Succession's final season: These are the six questions we want answered
Brian Cox as Logan Roy in Succession
Not since the heyday of Game Of Thrones had TV witnessed so much back-stabbing, brutality and black magic. When Succession dropped onto the schedules in 2018, it painted a gory profile of life with the one-percenters. Here was a world where family loyalty was conditional, money could buy everything except happiness, and people lived in real terror of those further up the corporate food-chain.
Now the series is back for a much-anticipated final season, with the first episode landing in the US on Sunday, March 26 – and airing on Sky Atlantic the following evening.
At one level the story that is to be concluded is perfectly straightforward. Logan Roy, the Rupert Murdoch-esque God Emperor of a media conglomerate (Brian Cox), is coming to the end of his decades’ long reign. Which of his squabbling brood will succeed him?
However, beyond those bare bones, this is a nuanced and stark exploration of sibling rivalry, legacy and the viciousness to which seemingly civilised people will stoop to get ahead. In other words, it isn’t just about the mega-rich. Succession is a study of ambition and familial discontent that can speak to “ordinary’ people too. As we look ahead to the final run, here are six questions we need answering.

The big shock at the end of series three came as Logan’s lickspittle son-in-law (Matthew Macfadyen) betrayed his own wife, Shiv (Sarah Snook), who wanted to undercut Logan’s deal with evil start-up whizkid Lukas Matsson (Alexander Skarsgård). Shiv and her siblings were ready to take down their father and stop the deal with Matsson. But Tom quietly tipped off Logan – shivving Shiv and revealing that, in corporate skulduggery as in life, it’s the quiet ones you need to watch.
But where does that leave him in regard to Logan? Is he a new power player? Or just a useful idiot whom Logan has seduced and can now cast aside?

Kendall (Jeremy Strong) was Logan’s chosen one until he tried to oust his father.
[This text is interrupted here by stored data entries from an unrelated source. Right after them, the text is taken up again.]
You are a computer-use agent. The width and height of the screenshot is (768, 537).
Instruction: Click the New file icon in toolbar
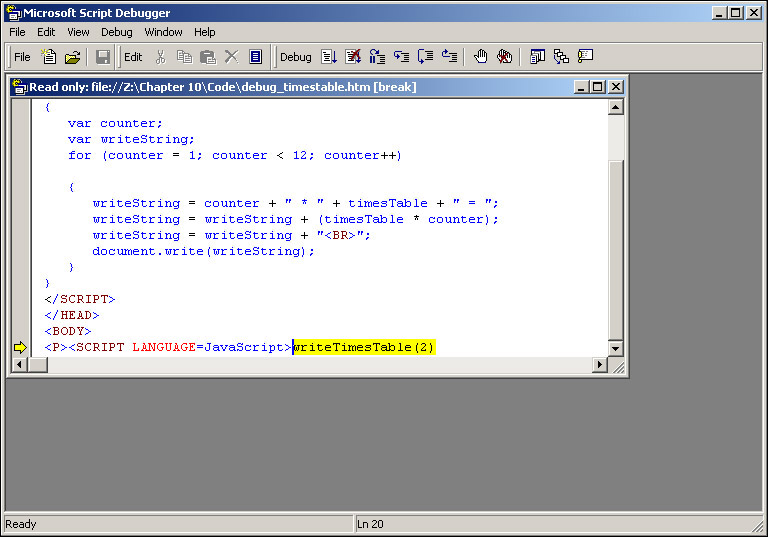[48, 57]

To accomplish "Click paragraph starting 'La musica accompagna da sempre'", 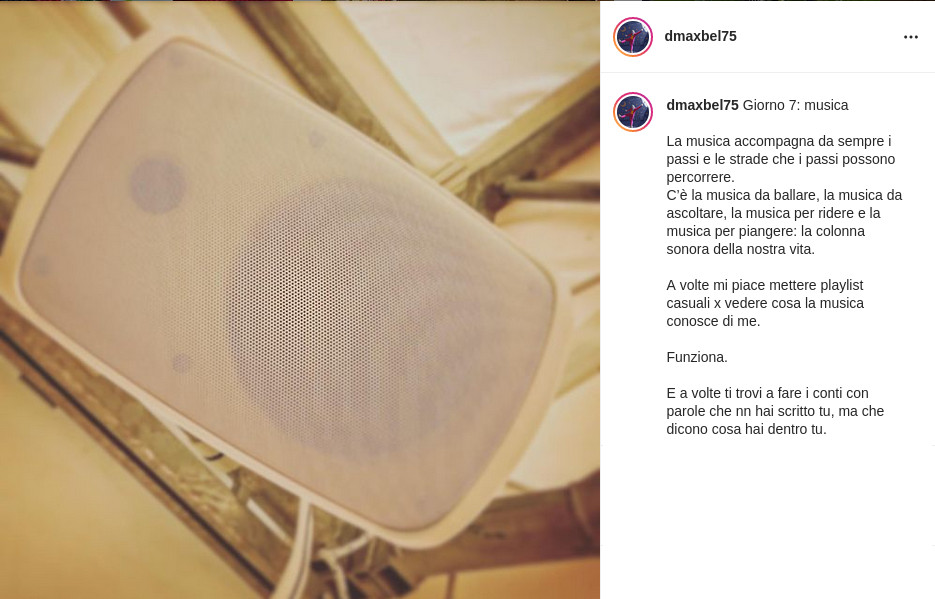I will pyautogui.click(x=781, y=159).
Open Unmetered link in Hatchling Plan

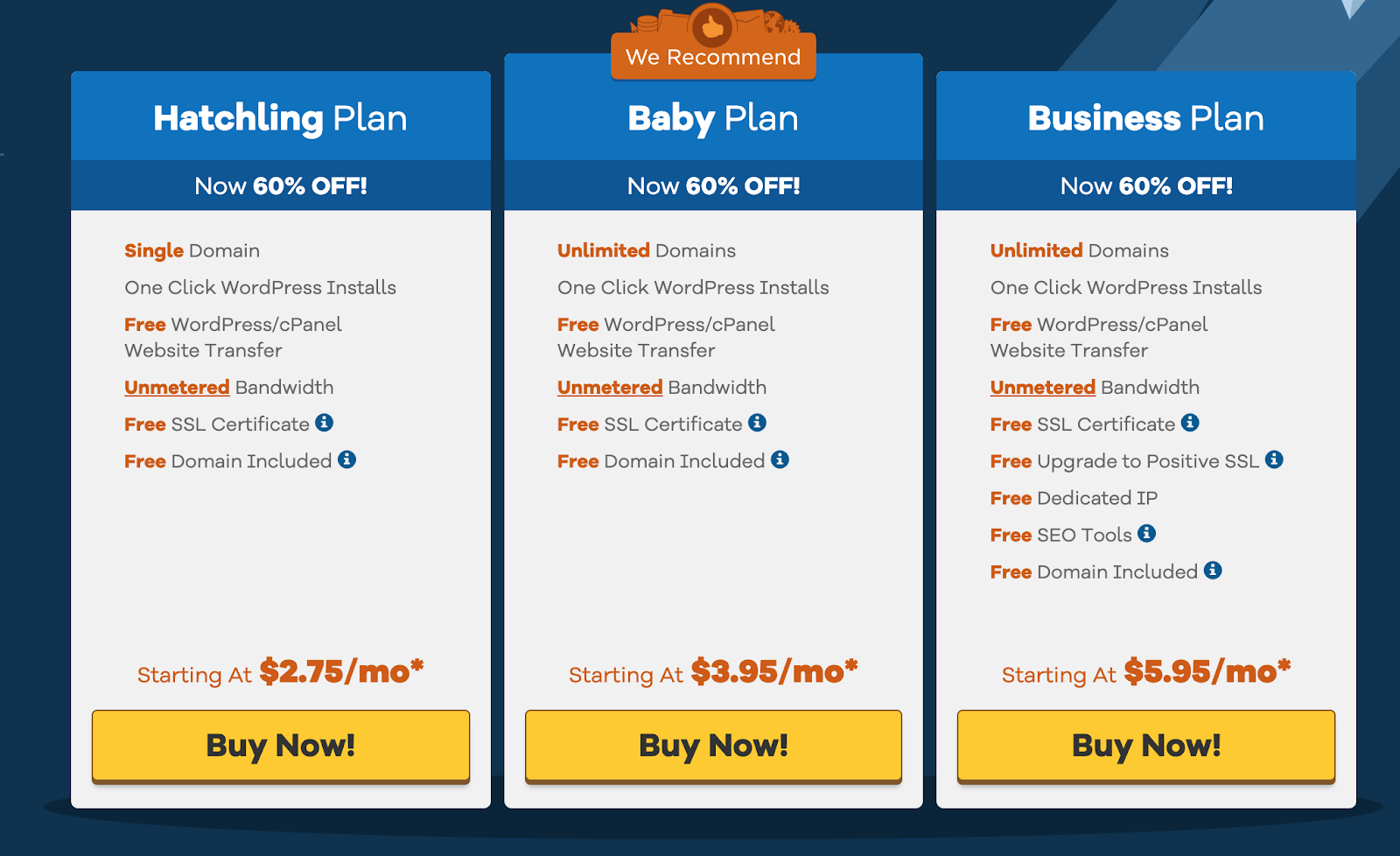tap(177, 388)
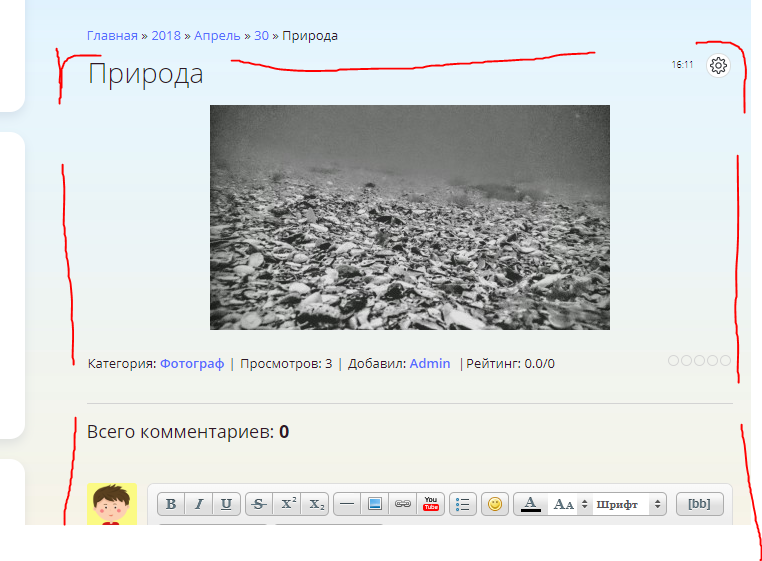762x561 pixels.
Task: Open the settings gear menu
Action: pyautogui.click(x=718, y=66)
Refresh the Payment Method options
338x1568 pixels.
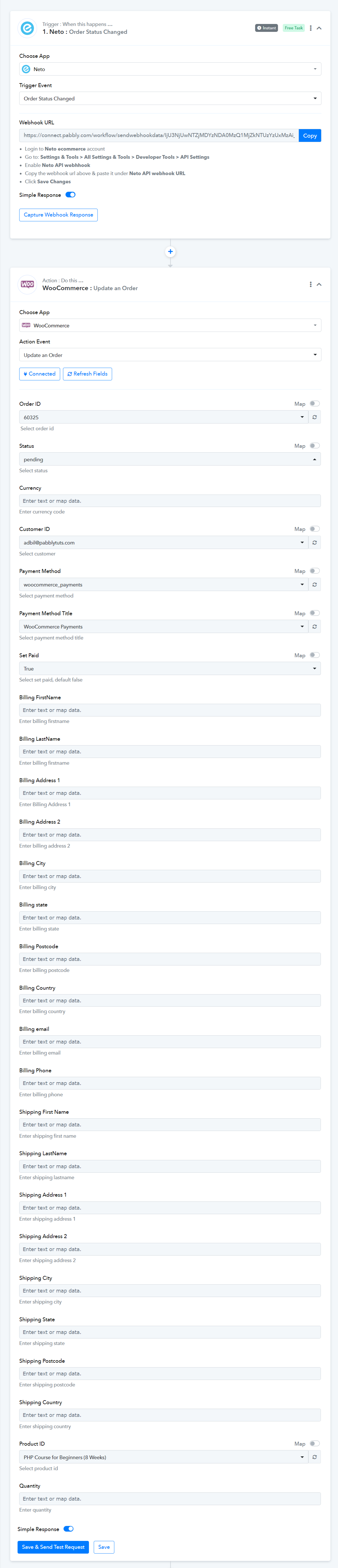[x=314, y=584]
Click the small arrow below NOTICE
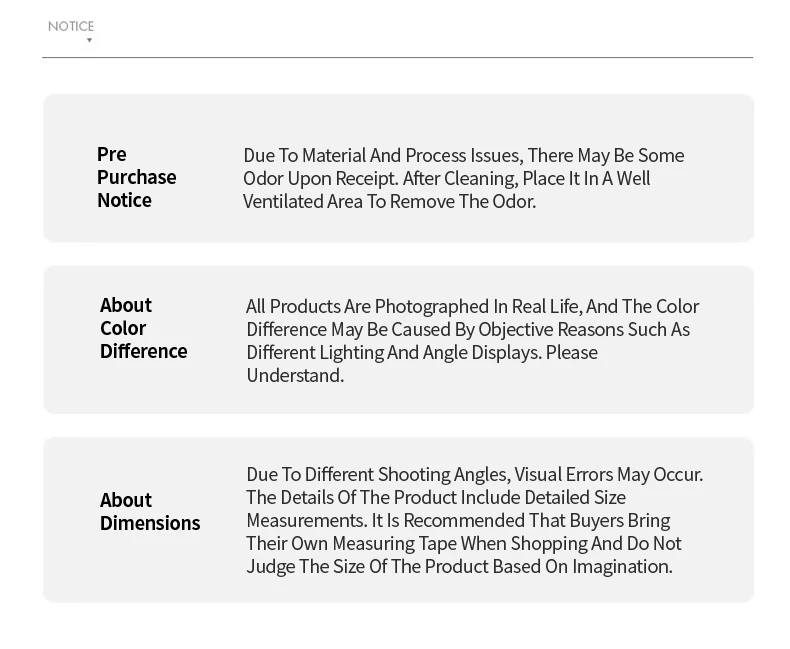This screenshot has height=649, width=790. point(89,40)
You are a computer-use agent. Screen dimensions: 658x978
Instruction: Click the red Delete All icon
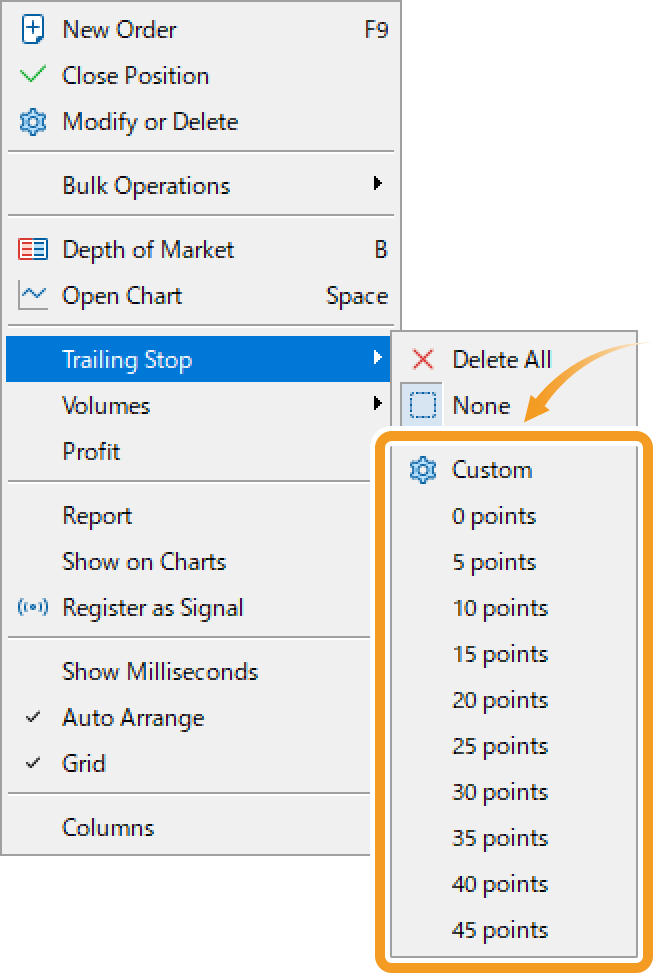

But he has also lived with the terrible secret about the waiter who died in his company during Shiv and Tom’s wedding at the end of season one. He confessed to Shiv and Roman that he had blood on his hands when he broke down in the finale of series three. But will this arrest his decline – and is he going to topple Logan and prevent the deal with the ghastly Mattson?
Talk about Daddy's issues. Shiv’s love-hate relationship with Logan has poisoned her marriage to Tom. She wants her father’s respect – though she knows he will never see her as an equal to his sons, no matter that she is by far the most capable of the kids. One consequence is that in her marriage, she has been unable to commit to Tom – even though there is a glimmer of real love buried somewhere at the heart of their relationship.
He has taken it all with as much good grace as he can muster – even after her infidelity – to the point where he has sometimes appeared passive. But now we know he was planning his revenge all along and that by winning the approval of Logan he has the one thing Shiv has never been able to obtain. What happens to the blasted heath of their marriage remains to be seen.

Connor’s girlfriend has never made any secret about being in the relationship for the money and the prestige. Even she seemed surprised when she accepted the marriage proposal from Logan’s eldest offspring (Alan Ruck) at the end of series three. Meanwhile, Connor still dreams of running for President – and he’s even got his “Conhead” fan club pushing him all the way. And while he can seem to be on the periphery of the knife fight over the future of Waystar Royco, he will surely have a part to play before the drama is done.

Succession loves to put its terrible characters in absurd situations And that is the impasse facing the youngest Roy offspring Roman (Kieran Culkin). He’s been having secret liaisons with corporate bulldog and Waystar Royco general counsel Gerri (appointed interim CEO by Logan in series three). But the fall-out over the Mattson deal has placed them on opposite sides. However the dynamic plays out, rest assured it’s going to be messy.
“You can’t make a Tomlette without breaking some Gregs,” Tom famously told the seemingly naive Cousin Greg (Nicholas Braun). But now Tom, the great betrayer, and the nebbish Greg are apparently joined at the hip, with Tom promising the sidekick his own “team of Gregs” if he stays on his team. Greg has already demonstrated he’s a Roy at heart when he threatened to sue Greenpeace after his grandfather (Logan’s brother) donated “his” inheritance to the organisation. There’s sure to be plenty of backstabbing in the finale – don’t be surprised if one of the blades is wielded by Greg.